IMO we don't have the people-time to maintain several release branches over any time in order to support older major versions. We barely do this (LTS) for prometheus itself.

Yes. But equally we don't have people-time to deal with the common upgrade breaking other people code the moment they upgrade client_golang (e.g. https://github.com/prometheus/client_golang/releases/tag/v1.21.0) which suppose to be stable. It just feels like a ticking bomb.

Also, how do you define breaking? Just function signatures? Structs? Just function removals? There are lots of small things that could be breaking or deprecated. Any behavior change comes with concequences.

All of the above like client_golang is enduring for years, with all it's glory and flaming feedback when we break people by mistake 🙃 (or intentionally - sometimes you do break but you make it clear and loud, and you give mitigation plans).

bwplotka avatar Apr 01 '25 22:04 bwplotka

One alternative is for client_golang to stop depending on prometheus/common which might be the desired outcome here. We could vendor what we need if API stability is not on the roadmap for this module.

I definitely agree common has so many different packages with variety of stability needs.

bwplotka avatar Apr 01 '25 22:04 bwplotka

If anyone is interested on why stability of Go libs is essential, feel free to read a short story from @dims on k8s channel: https://kubernetes.slack.com/archives/CHGFYJVAN/p1741621071818569

bwplotka avatar Apr 08 '25 10:04 bwplotka

Just linking another argument for v1. By chained dependency, stable Otel Go SDK depends on stable client_golang which depends on unstable common which causes some deprecation risks.
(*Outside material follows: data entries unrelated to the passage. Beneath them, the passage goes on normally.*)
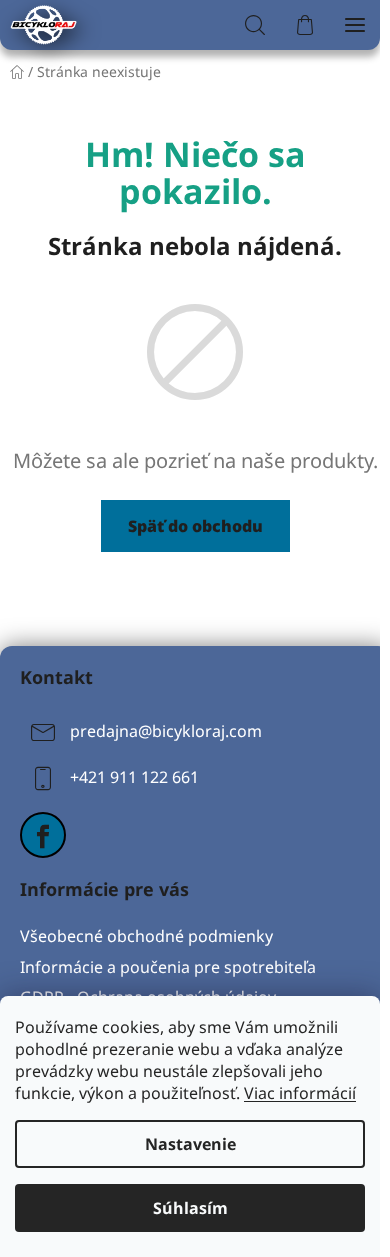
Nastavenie (190, 1144)
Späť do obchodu (195, 526)
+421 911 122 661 (134, 777)
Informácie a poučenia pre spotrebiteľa (168, 967)
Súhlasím (190, 1208)
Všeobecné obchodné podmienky (146, 936)
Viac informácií (300, 1093)
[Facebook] (43, 835)
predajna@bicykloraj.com (166, 731)
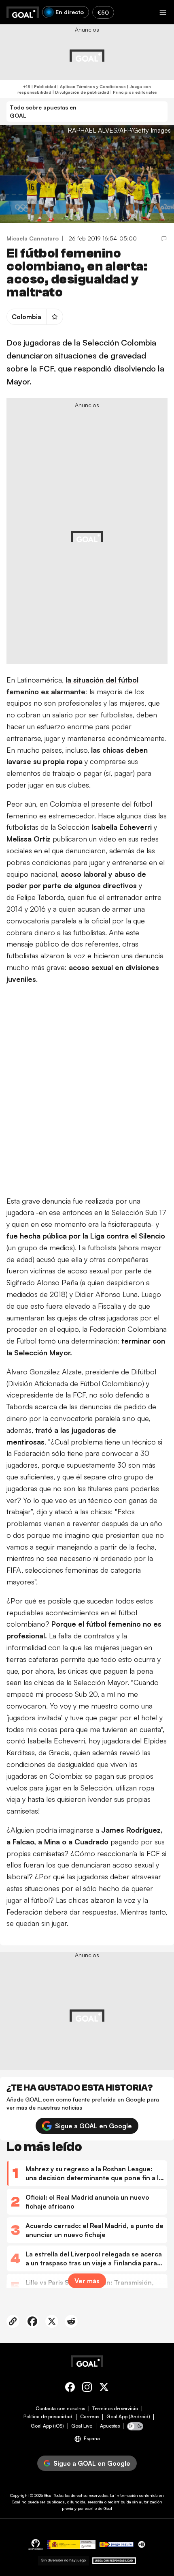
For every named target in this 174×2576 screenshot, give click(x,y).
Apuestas (110, 2426)
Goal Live (81, 2426)
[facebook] (70, 2388)
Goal (48, 2495)
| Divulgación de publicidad (80, 92)
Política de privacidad (47, 2416)
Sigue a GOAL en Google (93, 2126)
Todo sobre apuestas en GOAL (43, 111)
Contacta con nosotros (60, 2408)
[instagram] (87, 2388)
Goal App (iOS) (47, 2426)
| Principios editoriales (133, 92)
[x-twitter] (104, 2388)
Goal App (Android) (128, 2416)
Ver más (87, 2281)
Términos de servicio (115, 2408)
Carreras (89, 2416)
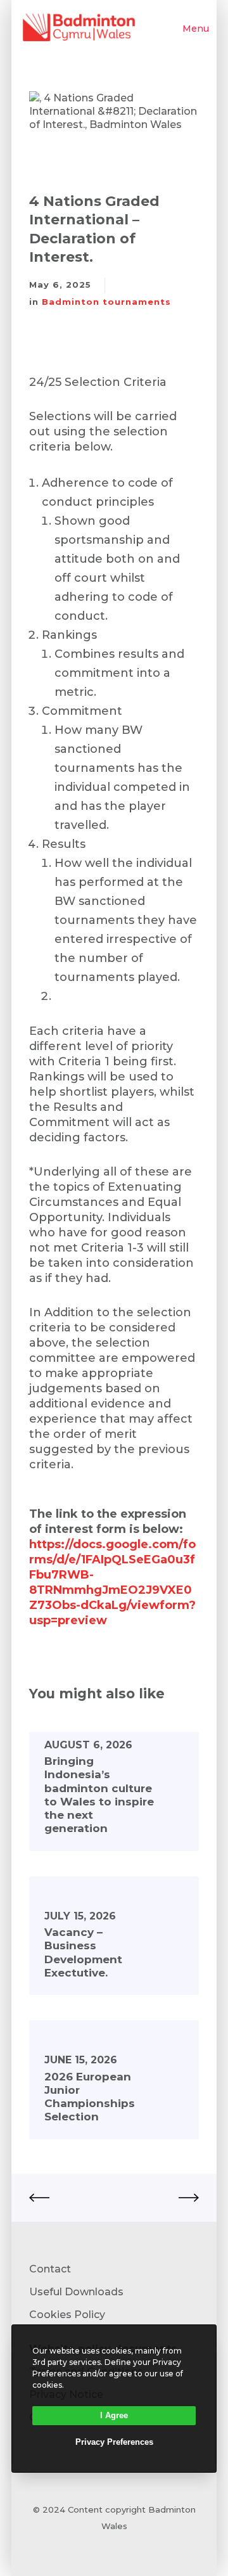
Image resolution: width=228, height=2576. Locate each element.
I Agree (114, 2415)
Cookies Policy (67, 2315)
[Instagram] (121, 2548)
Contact (50, 2269)
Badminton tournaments (106, 302)
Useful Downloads (76, 2292)
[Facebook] (107, 2548)
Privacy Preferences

bwplotka avatar Apr 09 '25 10:04 bwplotka

So the tag v1.20.3 should not be used? renovate suggested the update to me

ptman avatar Sep 03 '25 06:09 ptman

@ptman I can see there's a series of v1.x.x tags, but I have no idea why they were made. I'm unable to find any corresponding releases. @ArthurSens Might you know the history of the v1 series of tags? The latest one, v1.20.3, references a commit of yours.

aknuds1 avatar Sep 03 '25 09:09 aknuds1

Those are likely missapplied tags that were meant for client_golang

SuperQ avatar Sep 03 '25 10:09 SuperQ

I've raised an issue for this, as its breaking my linting https://github.com/prometheus/common/issues/831

TomHellier avatar Sep 03 '25 12:09 TomHellier

Weird, I don't even know how that could happen. I haven't pushed any tags anywhere in the last days

ArthurSens avatar Sep 03 '25 12:09 ArthurSens

I don't know when the tag was created, but the referenced commit is from last year.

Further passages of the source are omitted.